2. Originally Posted by shadower4
use cramers rule to solve each linear system

x-y=7
4x+5y=46

$x\displaystyle = \left|
\begin{array}{ c c }
7 & -1 \\
46 & 5
\end{array} \right|
\div \left|
\begin{array}{ c c }
1 & -1 \\
4 & 5
\end{array} \right|$

$y\displaystyle = \left|
\begin{array}{ c c }
1 & 7 \\
4 & 46
\end{array} \right|
\div \left|
\begin{array}{ c c }
1 & -1 \\
4 & 5
\end{array} \right|$

Can you see the pattern?

If not look here

Cramer's rule - Wikipedia, the free encyclopedia

I'll do the first one . . .

$\text{Use Cramer's Rule to solve each linear system.}$

. . $\begin{array}{ccc}x-y &=& 7 \\ 4x+5y&=&46 \end{array}$

. . . . . . . . . . . . .
$x$-coefficients . $y$-coefficients
. . . . . . . . . . . . . . . . . . . $\downarrow \quad\, \downarrow$
We have these numbers: . $\begin{array}{|cc|c|}
1 & \text{-}1 & 7 \\ 4 & 5 & 46 \end{array}$

. . . . . . . . . . . . . . . . . . . . . . . . . $\uparrow$
. . . . . . . . . . . . . . . . . . . . . . .
constants

[1] Find $\,D$, the determinant of the coefficients:

. . $\begin{array}{|cc|} 1 & \text{-}1 \\ 4 & 5\end{array} \;=\;(1)(5) - (\text{-}1)(4) \:=\:5 + 4 \;=\;9$

[2] Find $\,D_x$, the determinant with the $\,x$-coefficients replaced by the constants.

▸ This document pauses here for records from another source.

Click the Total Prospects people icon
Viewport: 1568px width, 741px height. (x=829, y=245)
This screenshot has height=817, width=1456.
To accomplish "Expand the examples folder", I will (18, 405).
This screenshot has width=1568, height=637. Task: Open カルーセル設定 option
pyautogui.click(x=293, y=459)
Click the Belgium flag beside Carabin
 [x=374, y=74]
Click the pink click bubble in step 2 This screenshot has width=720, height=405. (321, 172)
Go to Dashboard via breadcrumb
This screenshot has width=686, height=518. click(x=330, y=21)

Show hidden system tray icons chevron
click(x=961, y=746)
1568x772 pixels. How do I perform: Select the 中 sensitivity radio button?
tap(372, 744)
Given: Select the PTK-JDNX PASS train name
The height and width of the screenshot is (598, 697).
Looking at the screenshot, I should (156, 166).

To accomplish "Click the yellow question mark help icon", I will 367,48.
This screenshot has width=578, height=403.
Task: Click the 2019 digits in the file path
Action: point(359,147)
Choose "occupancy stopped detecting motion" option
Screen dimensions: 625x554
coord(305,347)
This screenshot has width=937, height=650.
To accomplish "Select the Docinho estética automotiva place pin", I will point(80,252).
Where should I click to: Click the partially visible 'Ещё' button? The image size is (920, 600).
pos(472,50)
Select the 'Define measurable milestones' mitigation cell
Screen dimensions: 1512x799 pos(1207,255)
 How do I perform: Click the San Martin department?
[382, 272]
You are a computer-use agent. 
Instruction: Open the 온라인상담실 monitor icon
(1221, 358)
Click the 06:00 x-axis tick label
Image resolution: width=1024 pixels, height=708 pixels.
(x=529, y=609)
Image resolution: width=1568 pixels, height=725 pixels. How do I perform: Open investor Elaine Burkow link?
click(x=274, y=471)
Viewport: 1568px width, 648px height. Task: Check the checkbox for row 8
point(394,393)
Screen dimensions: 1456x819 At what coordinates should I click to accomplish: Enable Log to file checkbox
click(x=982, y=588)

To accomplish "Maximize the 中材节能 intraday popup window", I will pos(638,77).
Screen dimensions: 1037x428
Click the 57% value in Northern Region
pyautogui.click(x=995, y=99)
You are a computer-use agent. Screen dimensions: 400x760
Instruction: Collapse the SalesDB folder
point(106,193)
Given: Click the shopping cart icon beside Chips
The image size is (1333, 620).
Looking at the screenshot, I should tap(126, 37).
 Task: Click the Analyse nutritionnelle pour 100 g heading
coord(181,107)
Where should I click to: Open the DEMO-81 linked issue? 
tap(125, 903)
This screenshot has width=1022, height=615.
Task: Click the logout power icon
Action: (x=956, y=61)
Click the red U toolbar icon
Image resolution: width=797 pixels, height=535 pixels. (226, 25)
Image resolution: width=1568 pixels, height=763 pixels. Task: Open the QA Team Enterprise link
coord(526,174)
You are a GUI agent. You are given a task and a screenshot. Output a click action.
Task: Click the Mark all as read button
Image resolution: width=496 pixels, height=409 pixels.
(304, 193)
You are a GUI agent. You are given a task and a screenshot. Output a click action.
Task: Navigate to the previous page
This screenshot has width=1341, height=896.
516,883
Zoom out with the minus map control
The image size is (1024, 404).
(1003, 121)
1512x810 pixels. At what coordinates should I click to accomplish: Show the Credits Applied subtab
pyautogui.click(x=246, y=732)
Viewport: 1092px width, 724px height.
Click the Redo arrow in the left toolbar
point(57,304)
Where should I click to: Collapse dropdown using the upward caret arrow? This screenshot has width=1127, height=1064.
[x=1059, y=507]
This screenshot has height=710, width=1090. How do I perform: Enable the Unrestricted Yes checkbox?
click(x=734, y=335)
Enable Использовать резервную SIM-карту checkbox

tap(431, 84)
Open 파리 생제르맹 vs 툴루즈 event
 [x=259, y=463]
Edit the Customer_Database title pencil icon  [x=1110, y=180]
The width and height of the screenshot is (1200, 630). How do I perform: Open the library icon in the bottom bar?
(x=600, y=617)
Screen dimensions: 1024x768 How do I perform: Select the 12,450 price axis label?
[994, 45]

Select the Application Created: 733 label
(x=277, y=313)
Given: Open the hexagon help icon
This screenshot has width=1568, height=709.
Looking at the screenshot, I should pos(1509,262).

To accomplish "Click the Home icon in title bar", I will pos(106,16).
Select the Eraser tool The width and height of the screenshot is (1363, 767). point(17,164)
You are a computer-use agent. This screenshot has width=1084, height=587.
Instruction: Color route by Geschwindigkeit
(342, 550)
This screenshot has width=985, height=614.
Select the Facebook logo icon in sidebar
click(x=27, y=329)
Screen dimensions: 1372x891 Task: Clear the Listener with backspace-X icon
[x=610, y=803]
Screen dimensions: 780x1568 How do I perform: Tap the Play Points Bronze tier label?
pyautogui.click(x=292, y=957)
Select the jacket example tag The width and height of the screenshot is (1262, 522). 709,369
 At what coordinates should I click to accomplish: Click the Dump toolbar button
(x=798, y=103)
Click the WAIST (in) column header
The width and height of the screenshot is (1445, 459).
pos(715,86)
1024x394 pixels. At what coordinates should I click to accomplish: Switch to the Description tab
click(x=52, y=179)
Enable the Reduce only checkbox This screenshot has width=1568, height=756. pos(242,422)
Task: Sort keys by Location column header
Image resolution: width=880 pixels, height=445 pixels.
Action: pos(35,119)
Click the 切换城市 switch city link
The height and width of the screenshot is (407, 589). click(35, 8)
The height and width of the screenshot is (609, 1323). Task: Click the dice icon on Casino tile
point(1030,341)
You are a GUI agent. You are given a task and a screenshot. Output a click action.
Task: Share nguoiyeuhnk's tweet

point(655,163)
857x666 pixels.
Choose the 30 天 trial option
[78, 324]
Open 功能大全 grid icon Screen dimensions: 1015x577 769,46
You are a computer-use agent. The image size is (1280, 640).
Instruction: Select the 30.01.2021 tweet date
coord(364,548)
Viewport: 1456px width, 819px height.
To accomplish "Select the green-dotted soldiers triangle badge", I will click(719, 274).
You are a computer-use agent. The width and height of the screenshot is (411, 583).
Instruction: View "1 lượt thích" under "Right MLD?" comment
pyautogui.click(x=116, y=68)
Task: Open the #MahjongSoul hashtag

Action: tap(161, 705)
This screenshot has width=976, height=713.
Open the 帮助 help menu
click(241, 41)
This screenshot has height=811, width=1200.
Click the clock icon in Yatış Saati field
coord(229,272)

. . $D_x \;=\;\begin{vmatrix}7 & \text{-}1 \\ 46 & 5 \end{vmatrix} \;=\;(7)(5) - (\text{-}1)(46) \;=\;35 + 46 \;=\;81$

. . $\text{Divide by }D\!:\;\;x \;=\;\dfrac{81}{9} \;=\;9$

[3] Find $\,D_y$, the determinant with the $\,y$-coefficients replaced by the constants.

. . $D_x \;=\;\begin{vmatrix}1 & 7 \\ 4 & 46 \end{vmatrix} \;=\;(1)(46) - (7)(4) \;=\;46 - 28 \;=\;18$

. . $\text{Divide by }D\!:\;\;y \;=\;\dfrac{18}{9} \;=\;2$

Therefore: . $\begin{Bmatrix}x &=& 9 \\ y &=& 2\end{Bmatrix}$